## Task details
Write the data out again exactly and in full.

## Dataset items
+++
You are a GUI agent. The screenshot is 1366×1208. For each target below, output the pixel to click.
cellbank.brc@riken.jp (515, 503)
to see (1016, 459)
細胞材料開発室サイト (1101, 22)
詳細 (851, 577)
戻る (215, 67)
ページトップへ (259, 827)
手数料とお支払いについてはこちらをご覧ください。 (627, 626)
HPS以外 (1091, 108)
+++
## Task output
You are a GUI agent. The screenshot is 1366×1208. For each target below, output the pixel to click.
cellbank.brc@riken.jp (515, 503)
to see (1016, 459)
細胞材料開発室サイト (1101, 22)
詳細 (851, 577)
戻る (215, 67)
ページトップへ (259, 827)
手数料とお支払いについてはこちらをご覧ください。 (627, 626)
HPS以外 (1091, 108)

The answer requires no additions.